• L'elenco:

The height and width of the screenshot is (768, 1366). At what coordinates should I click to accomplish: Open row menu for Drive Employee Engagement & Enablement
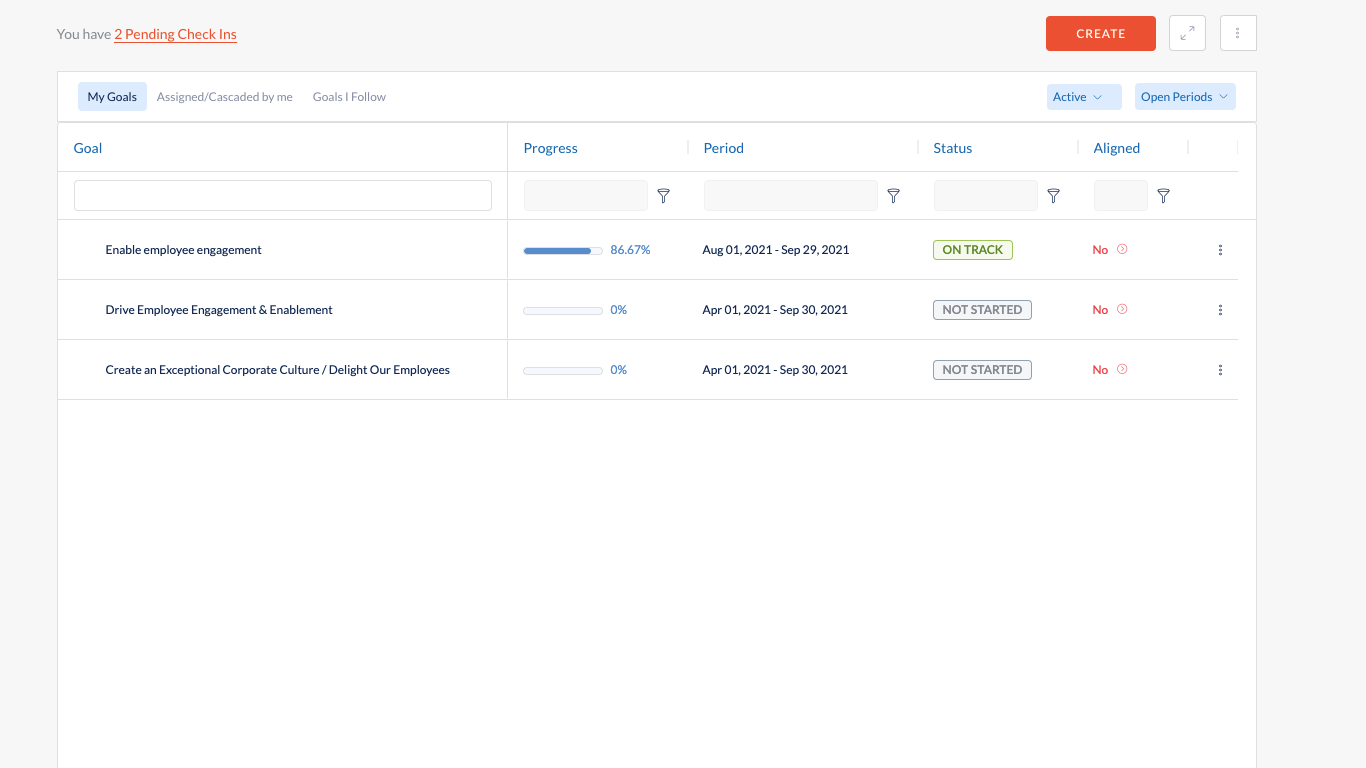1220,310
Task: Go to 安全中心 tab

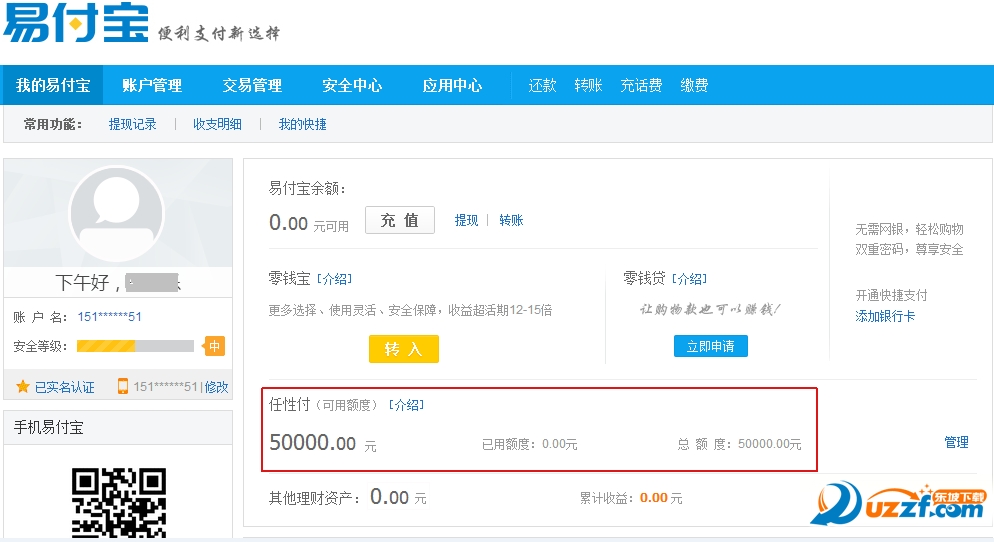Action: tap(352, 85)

--

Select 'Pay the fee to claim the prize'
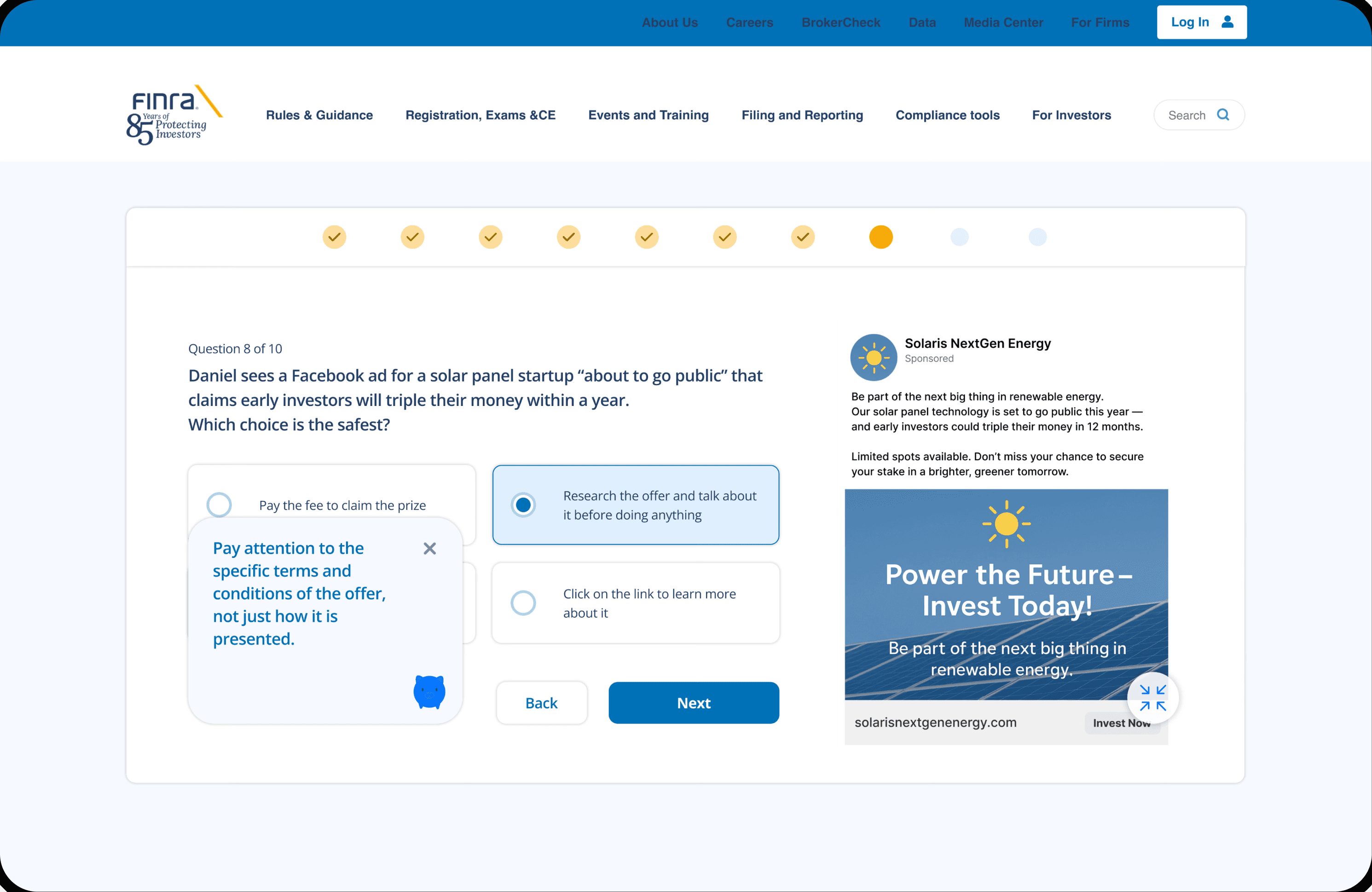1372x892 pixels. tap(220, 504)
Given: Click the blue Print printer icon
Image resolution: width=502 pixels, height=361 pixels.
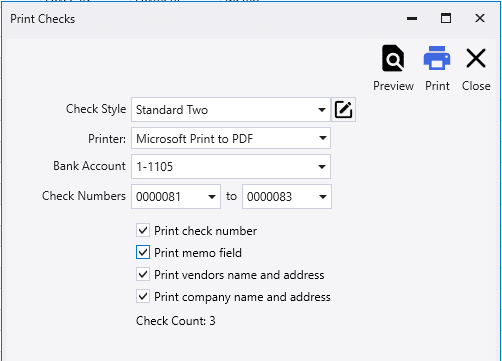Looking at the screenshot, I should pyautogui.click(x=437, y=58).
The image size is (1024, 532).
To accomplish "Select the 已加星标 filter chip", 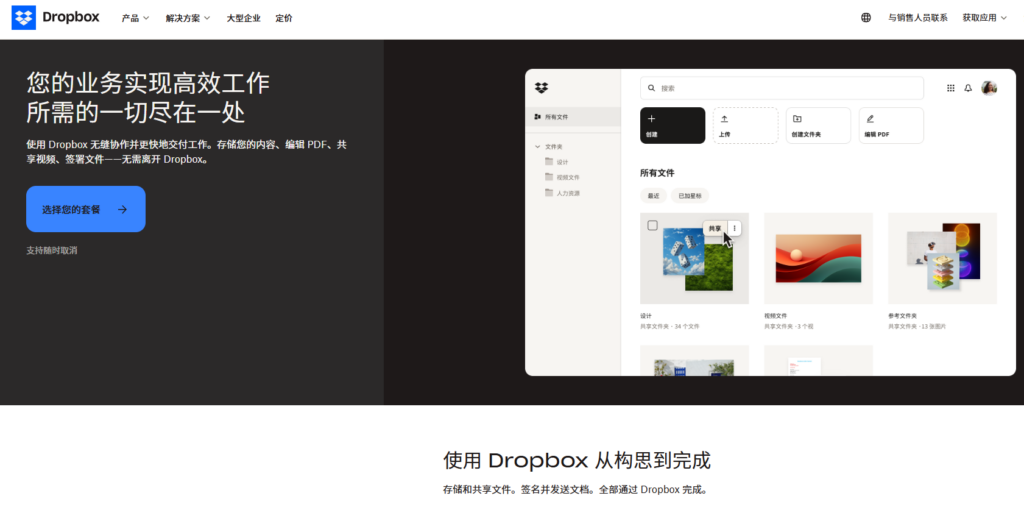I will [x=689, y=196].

---

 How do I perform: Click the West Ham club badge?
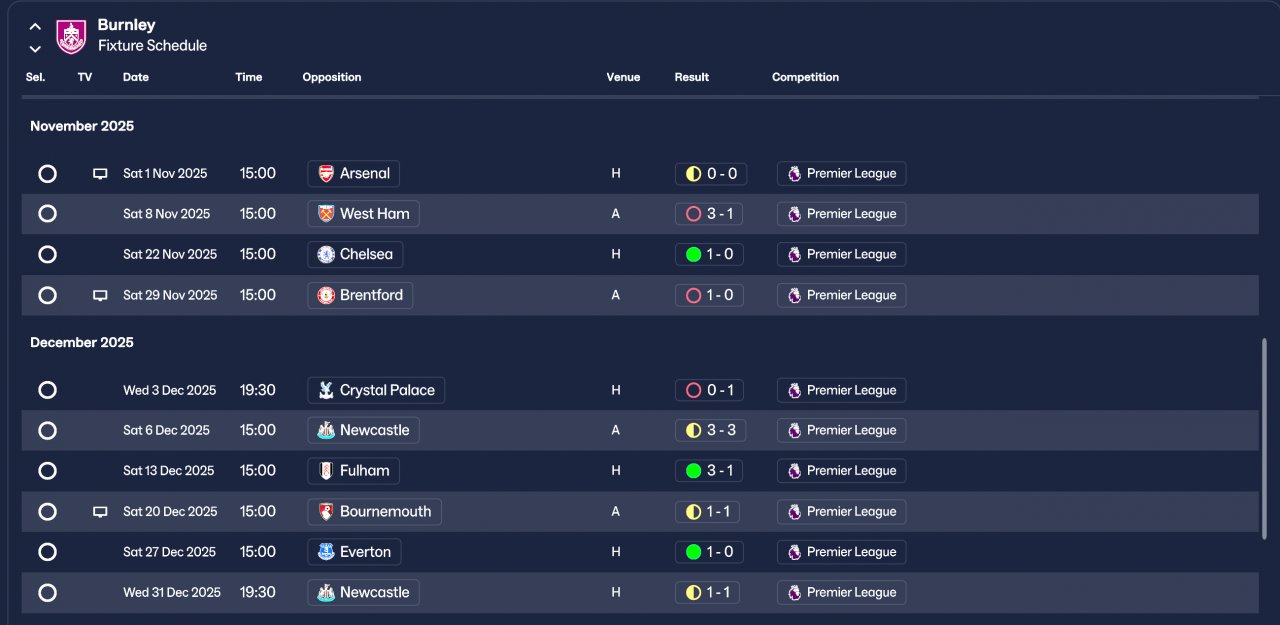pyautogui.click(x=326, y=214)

• Cosa farai:
Riscrivi le righe dell'elenco a partire da quella che contiene "The height and" fino a quella che contiene "Action: tap(352, 85)", cambiando "row menu" in "column menu" e lasciando tutto il resto invariato. Non includere le immagini nella risposta.

• Soluzione:
The height and width of the screenshot is (768, 1366). At what coordinates should I click to accomplish: Open column menu for Drive Employee Engagement & Enablement
1220,310
Task: Go to 安全中心 tab

Action: tap(352, 85)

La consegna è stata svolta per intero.